Take care of yourself. You are important.
 
Thank you Proud Wife 99... you actually had me in tears! I have definitely made things easy for him.. he does no houshold chores, inside or outside, he does minimal things for our kids, I take care of our finances and everything you could think of. All he has to do is go to work... thats it, and he has trouble with that. I know he wont be the man I knew from school (we never dated, just good friends) but I would like him to be a well man. What are somethings I can start with to stop enabling him? At this point I do everything because I know he wont and it has to be done.

Today for the first time I told him I couldnt watch him doing nothing for his recovery. He had to start taking meds they recommended and seeking therapy.
 
You started right where you should have - you CANNOT do a darn thing for him until he is ready to do something for himself. He must start therapy, as if he does not you are both, as sisu put it, fighting a losing battle.

I'm not suggesting that you simply stop doing all of the things you do, as we can't just stop paying bills and doing housework.
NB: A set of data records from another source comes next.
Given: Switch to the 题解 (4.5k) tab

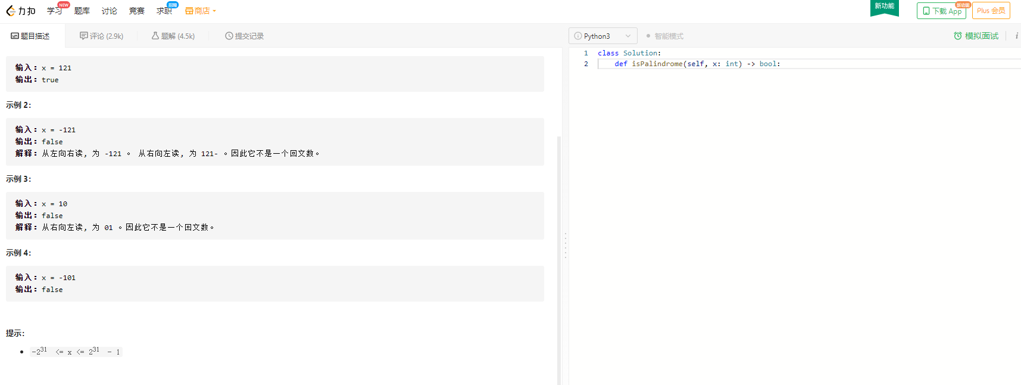Looking at the screenshot, I should click(173, 36).
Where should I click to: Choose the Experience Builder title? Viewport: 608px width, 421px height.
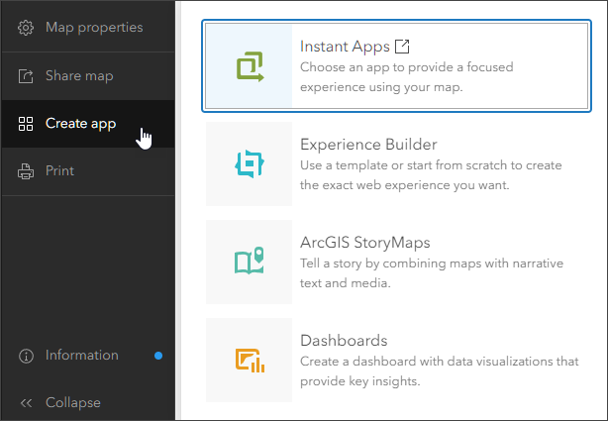[x=368, y=145]
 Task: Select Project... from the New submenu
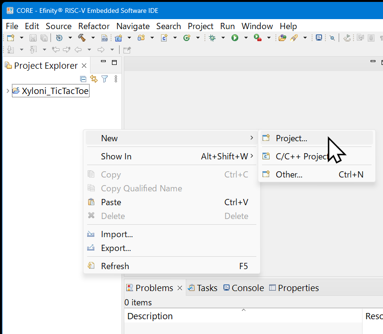(291, 138)
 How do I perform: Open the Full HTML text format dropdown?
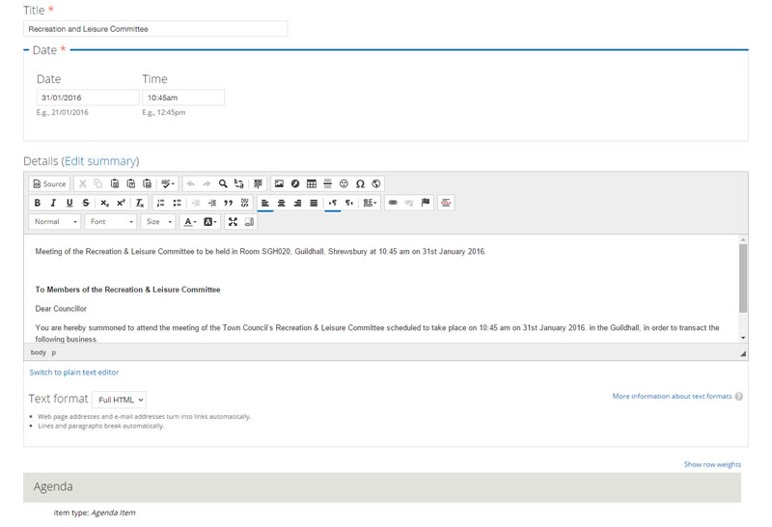[x=120, y=400]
That is where it was difficult, because things HAD to be done whether he was going to be a party to them or not. I am suggesting that he doesn't get to sit on the coach and watch TV as you vacuum under his feet and fetch him water and food. You are not a servant. You are a human and in the very least deserve respect. You must demand it, as PTSD can often keep us from freely giving it.

Begin to set boundaries where you can and challenge him to seek treatment/get on his recommended medication. Do not make empty threats and most of all, follow through.

Come here and vent and cry and let us have it. We've all been there. Lean on us here when you've had it. Seek comfort WHEREVER you can find it. Love yourself. Those are important things.